After a century and a quarter of gestation, the car has finally cracked it. Yes, there are things to be a bit gloomy about if you’re utterly committed to driving a really noisy, smelly vehicle as fast as you darned well like. But in the normal world, the car has finally won out.

Every obstacle and every complaint made about it is set to be removed or overcome, and the machine that changed the world is about to morph into something the world finally accepts. 

I don’t think you’d find many people who deny that cars have brought untold freedoms but, as they’ve said at considerable length over the years, cars are dirty, noisy, dangerous and elitist. In their ways, all true, but because cars have let us go where we wanted, when we wanted, we’ve put up with it. Every single one of us has used the car. 

And soon we’ll be able to do it with less guilt: in future, your cars will make no sound and emit no gases or particles and their energy will (should/can) be produced renewably. Sensors and limiters will avoid accidents and prevent antisocial use. And although cars have been cheaper than public transport for years in most places, they’ll get cheaper still, and as they become more readily shared, reducing their footprint in towns, they’ll become even more democratic and less invasive. Drop in 3 0

And the last, less-spoken obstacle? That they take your time and that, to date, you haven’t been able to drive and do something else simultaneously? Look, cars might never drive themselves absolutely everywhere in every condition, but they’ll be closer than any other form of transport. After all, what is a geofenced highway, on which cars seamlessly tail each other autonomously at speeds, if not a more practical, more efficient and more flexible mass transit system, with the advantage that the vehicle happens to go from exactly where you are, to where you want to go, at the precise moment you want to? 

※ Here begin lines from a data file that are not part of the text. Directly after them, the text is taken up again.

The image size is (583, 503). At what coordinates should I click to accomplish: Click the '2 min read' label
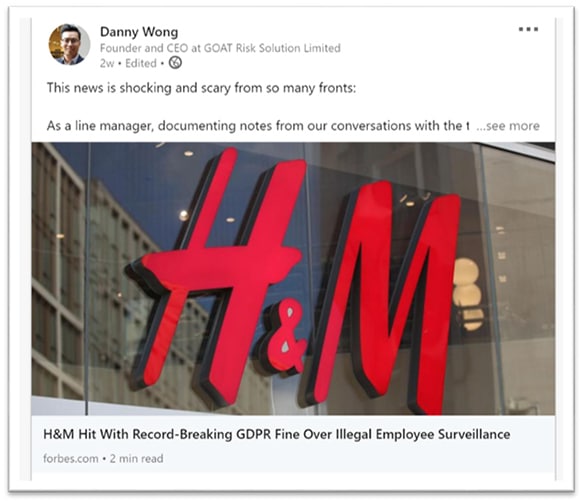click(136, 459)
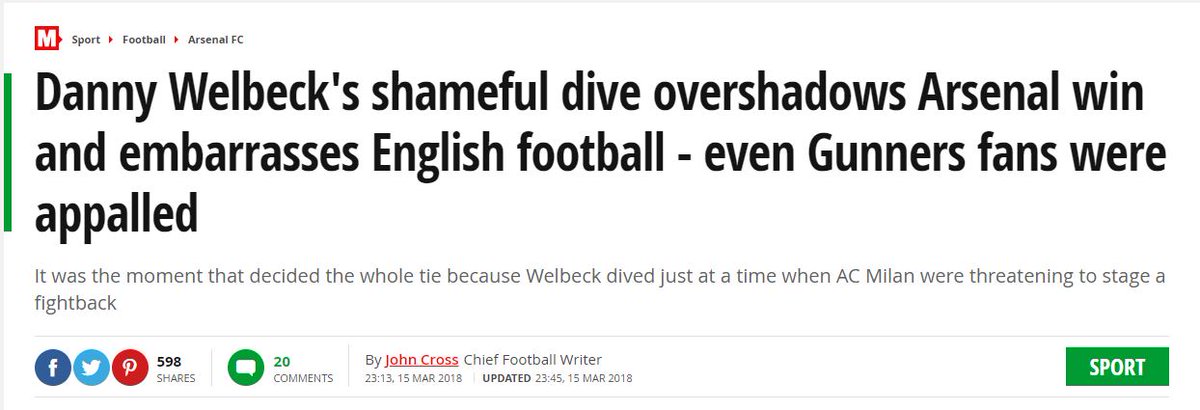Share article on Twitter
1200x410 pixels.
pos(91,368)
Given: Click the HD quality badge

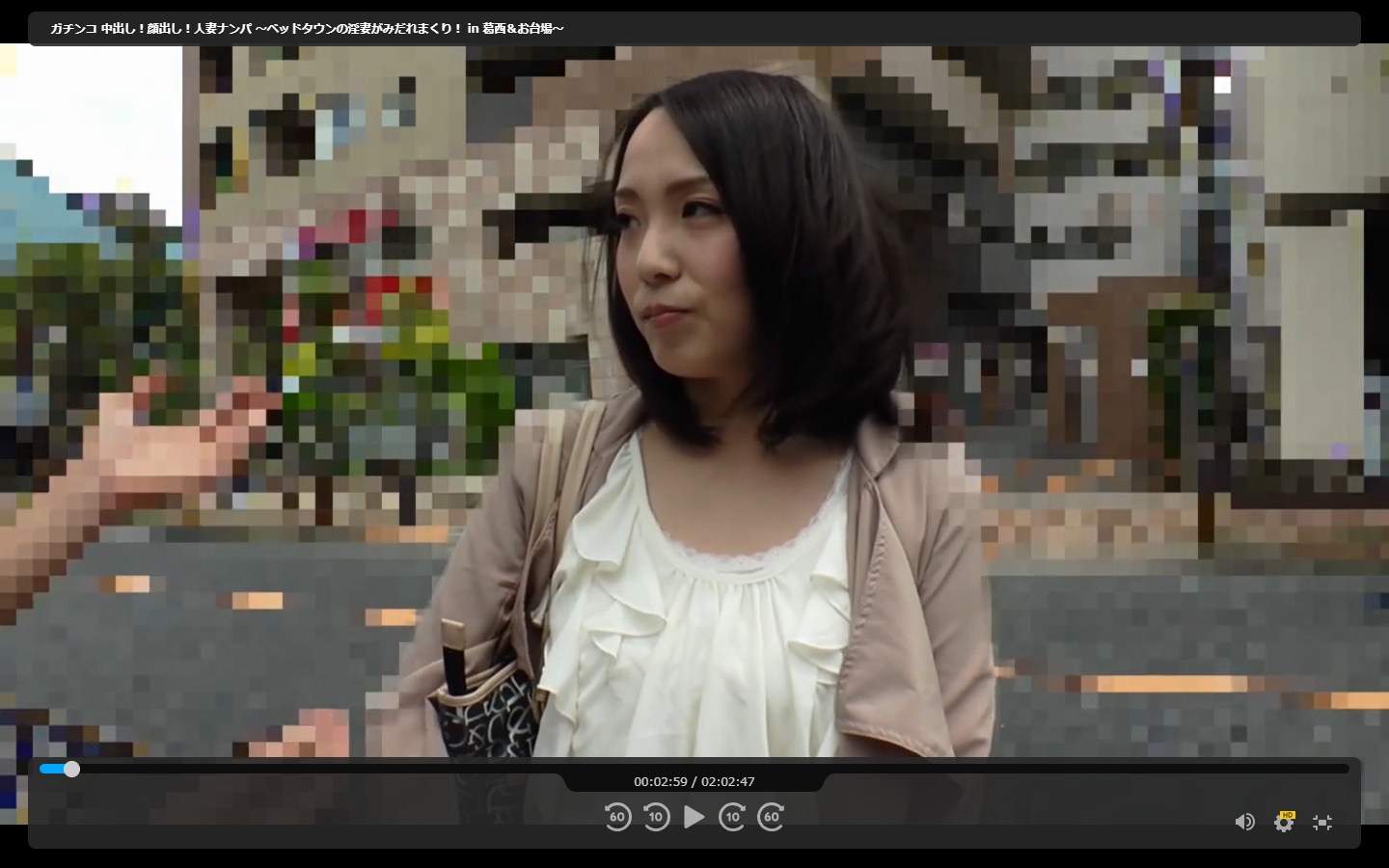Looking at the screenshot, I should (x=1288, y=815).
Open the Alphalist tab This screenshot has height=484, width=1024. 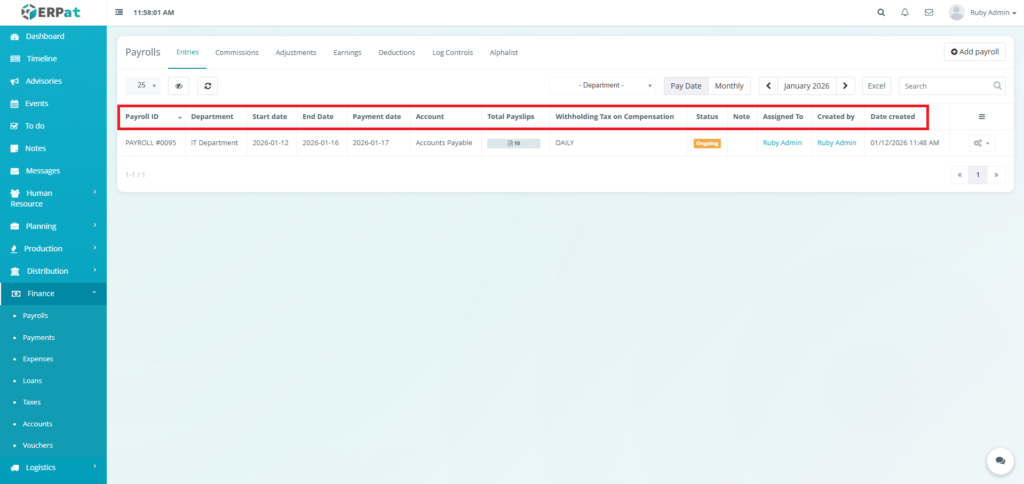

Since the invention of the car, there has never been a more disruptive time in the business than right now. But as we start to begin to see some consensus across the industry, coupled with the direction legislation is clearly taking, the future is starting to become clear, and the outcome is one where cars are clean, safe, efficient, quiet, fast and attainable. If you have hitherto had a problem with the car, over the next two decades it’ll solve it. 

The car came, it saw, it conquered, and now it is looking to benignly settle in its empire, a position from where I can’t see it being moved. What alternative is better? Scooters and bikes and horses are slower, trains and buses only go on set routes and, while I’m not against the principle of affordable, personal, droney three-dimensional travel, the potential for uncontrolled descent through the z-axis is, like the incessant buzzing noise, a prospect that I suspect will keep it from catching on. Especially when a car of the near future, driving on a road network optimised for it, will frankly do pretty much all you’ll ever need.